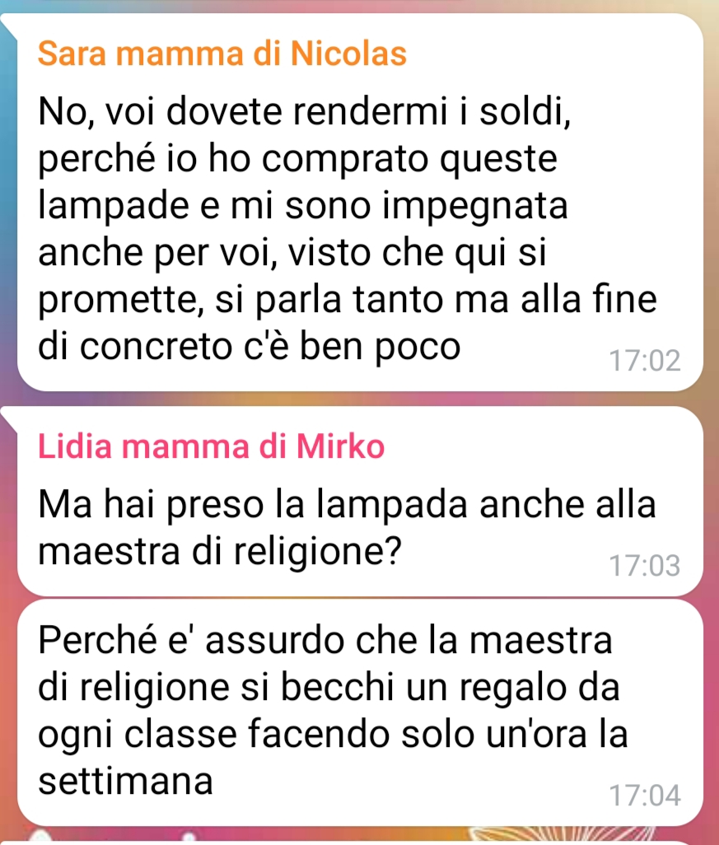The image size is (719, 845).
Task: Open Lidia mamma di Mirko sender name
Action: click(x=212, y=446)
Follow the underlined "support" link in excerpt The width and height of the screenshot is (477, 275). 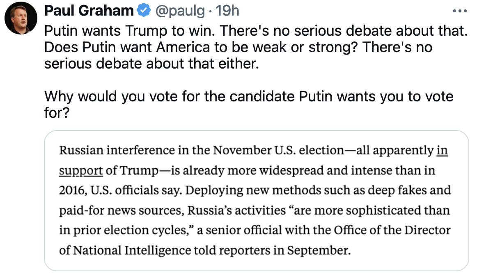pos(81,170)
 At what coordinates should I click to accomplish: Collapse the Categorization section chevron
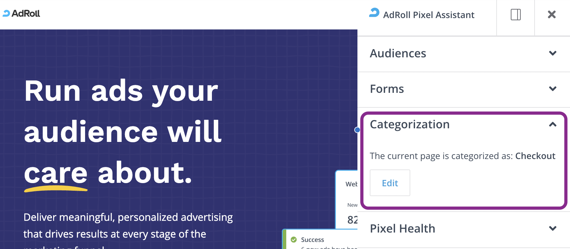[x=553, y=124]
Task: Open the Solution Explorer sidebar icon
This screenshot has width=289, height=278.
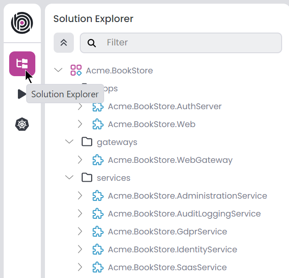Action: coord(22,64)
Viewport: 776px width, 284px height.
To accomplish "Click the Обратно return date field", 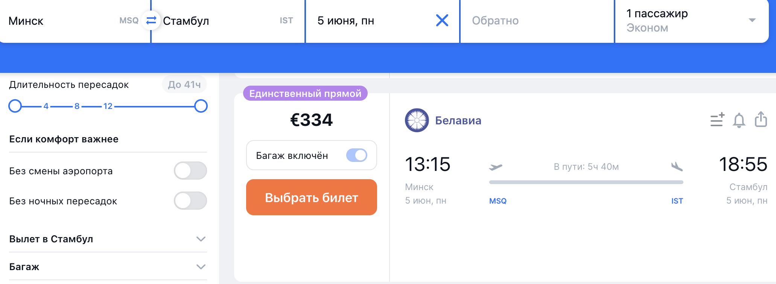I will pos(536,21).
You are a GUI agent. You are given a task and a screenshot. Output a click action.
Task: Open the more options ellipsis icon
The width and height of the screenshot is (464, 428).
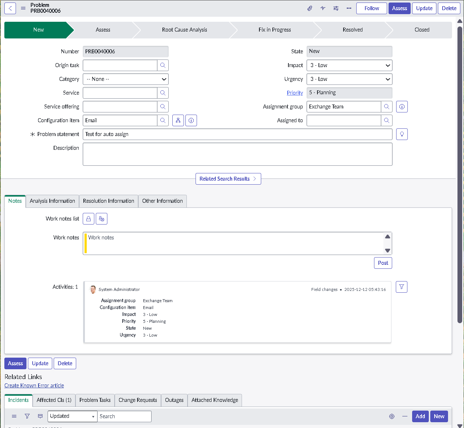tap(349, 8)
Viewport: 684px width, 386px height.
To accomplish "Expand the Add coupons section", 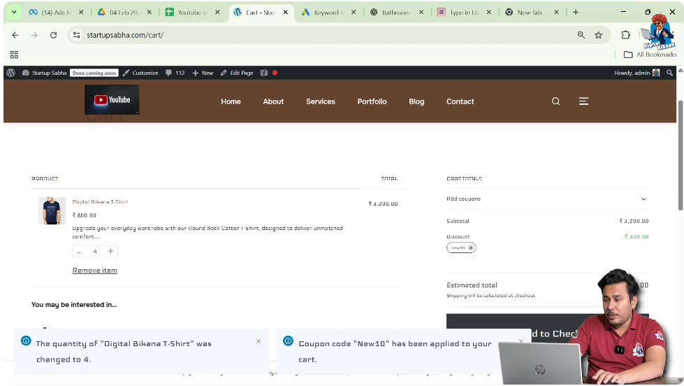I will click(x=643, y=199).
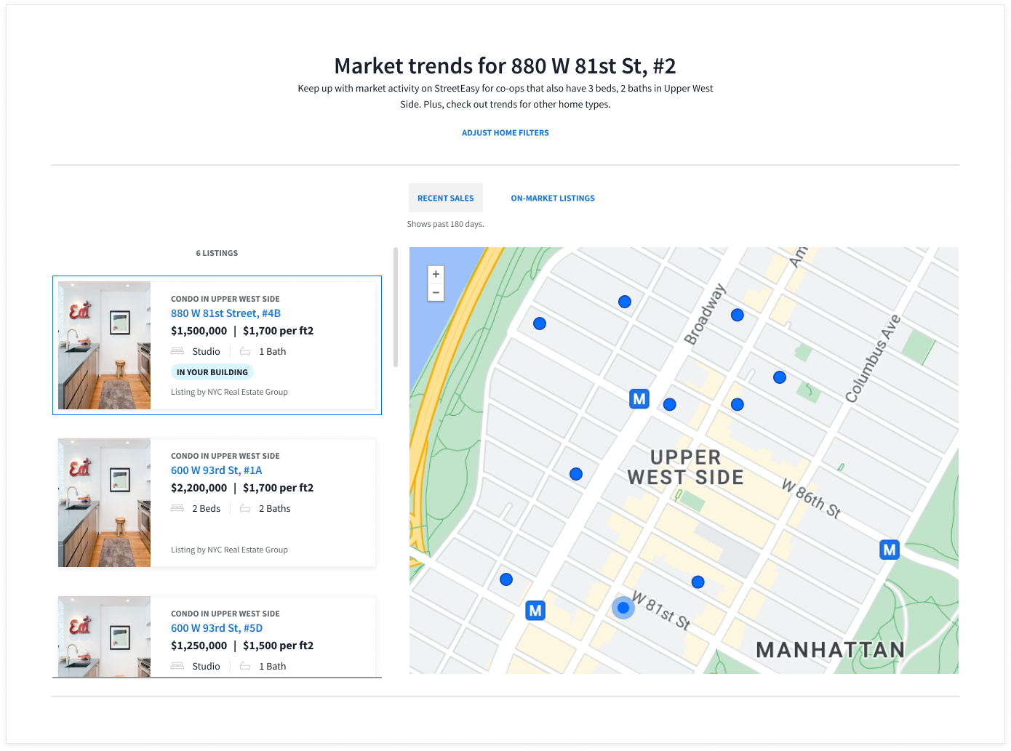Switch to the On-Market Listings tab
Screen dimensions: 1011x751
552,198

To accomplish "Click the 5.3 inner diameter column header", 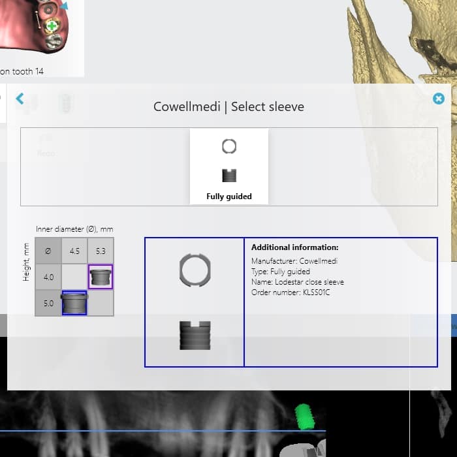I will (101, 251).
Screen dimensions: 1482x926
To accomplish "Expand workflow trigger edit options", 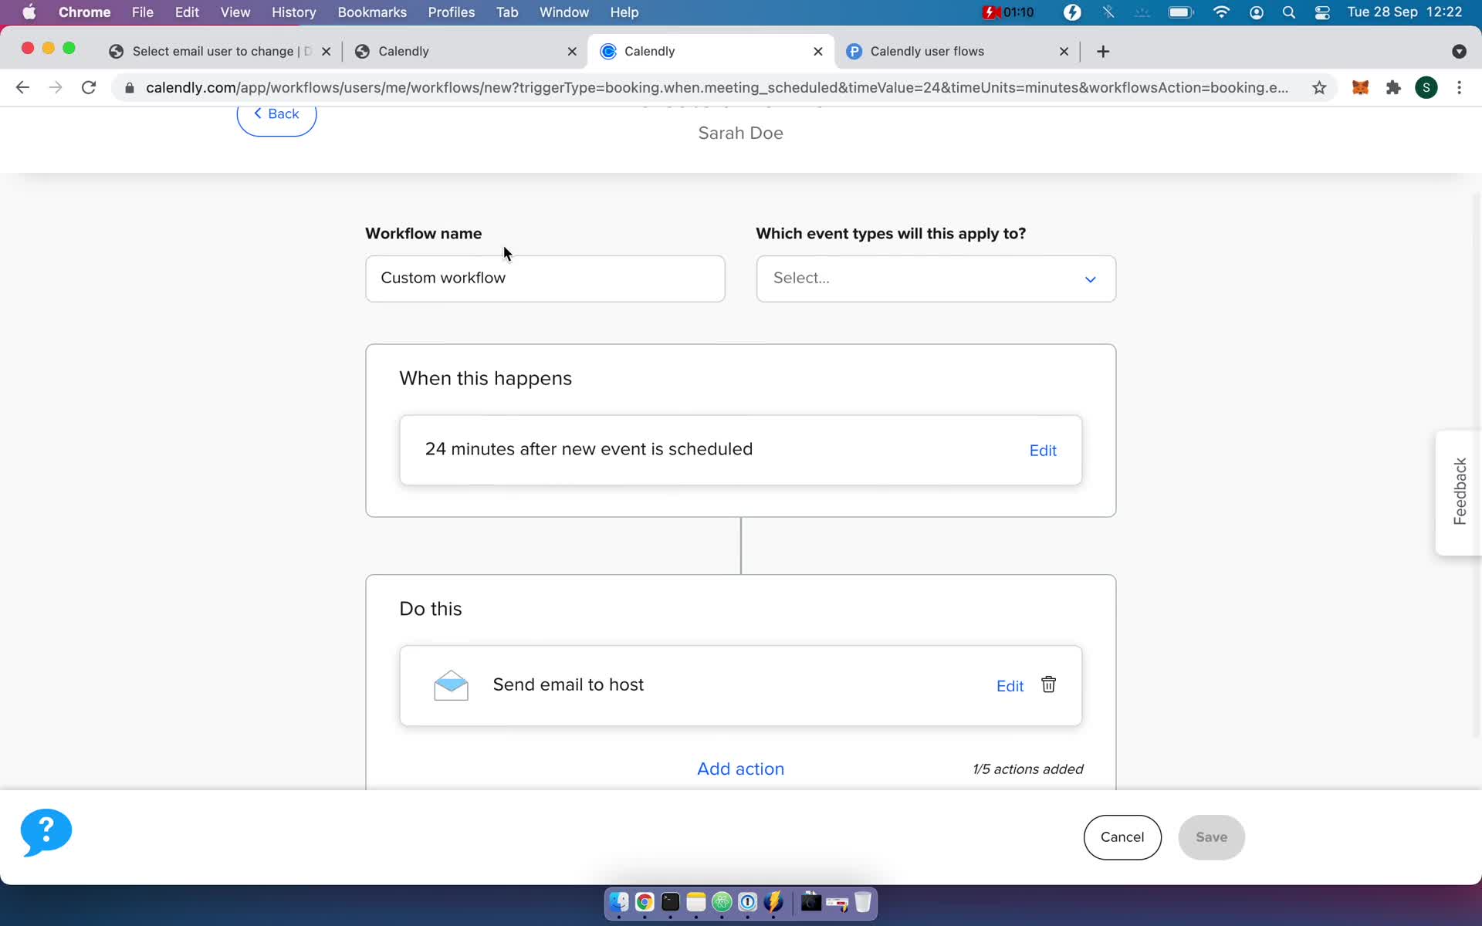I will pyautogui.click(x=1041, y=450).
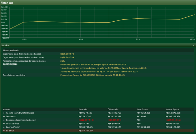
Task: Click the arrow icon beside Despesas (sem transferências)
Action: coord(4,120)
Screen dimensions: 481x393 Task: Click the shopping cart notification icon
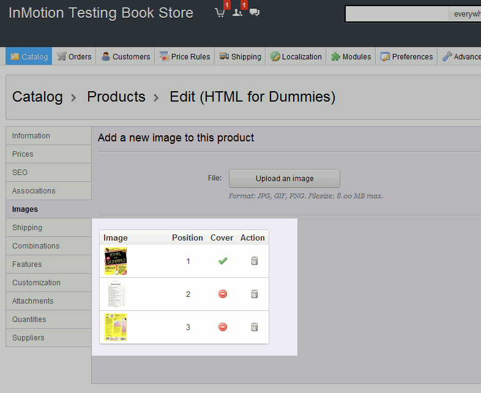[220, 13]
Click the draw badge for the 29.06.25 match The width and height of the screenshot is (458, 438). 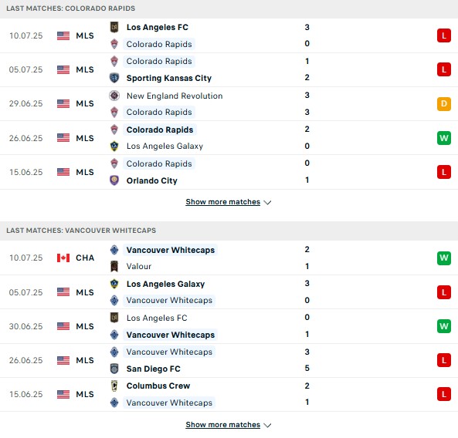[444, 104]
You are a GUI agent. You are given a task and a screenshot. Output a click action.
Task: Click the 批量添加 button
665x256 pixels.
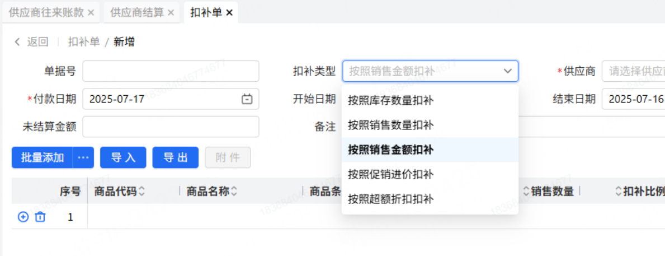[43, 157]
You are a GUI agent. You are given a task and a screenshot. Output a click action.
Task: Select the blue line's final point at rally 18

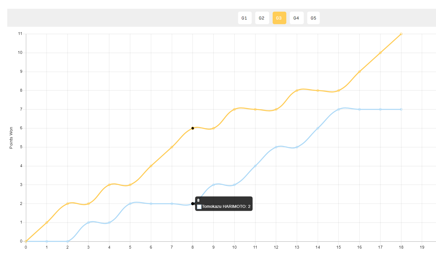pos(401,109)
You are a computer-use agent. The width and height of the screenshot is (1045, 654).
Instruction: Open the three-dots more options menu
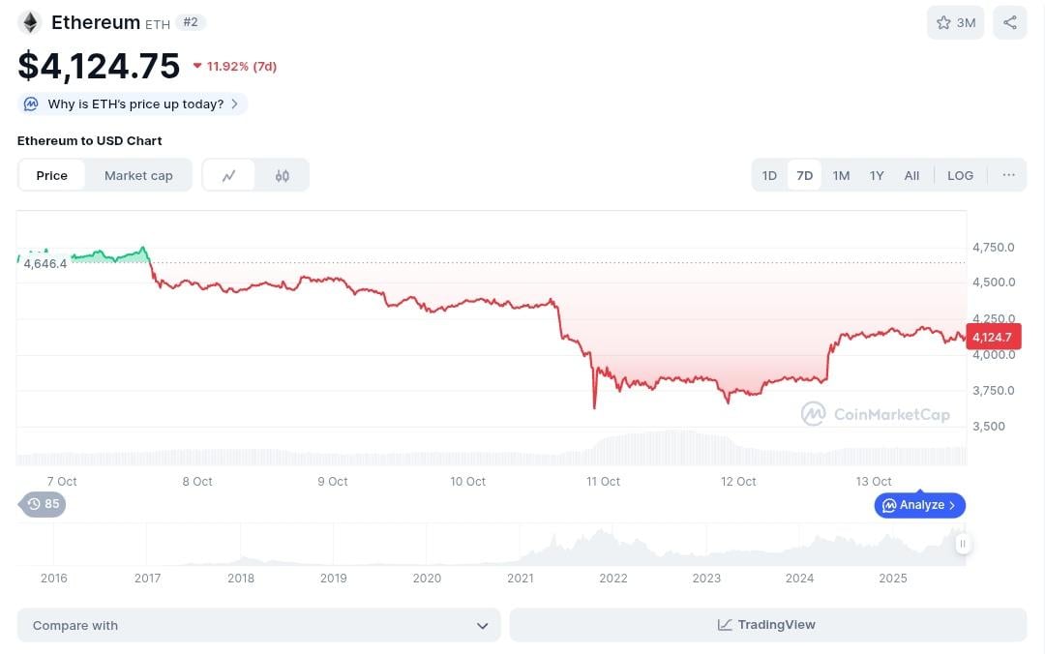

**Work required**
Leave the pictures out and copy exactly the lines from the one that holds "665x256 pixels." through the last line of the material.

**The answer**
665x256 pixels.
[43, 157]
You are a GUI agent. You are given a task and a screenshot. Output a click action.
Task: Select the blue line's final point at rally 18

pos(401,109)
You are a computer-use agent. The width and height of the screenshot is (1045, 654).
Instruction: Open the three-dots more options menu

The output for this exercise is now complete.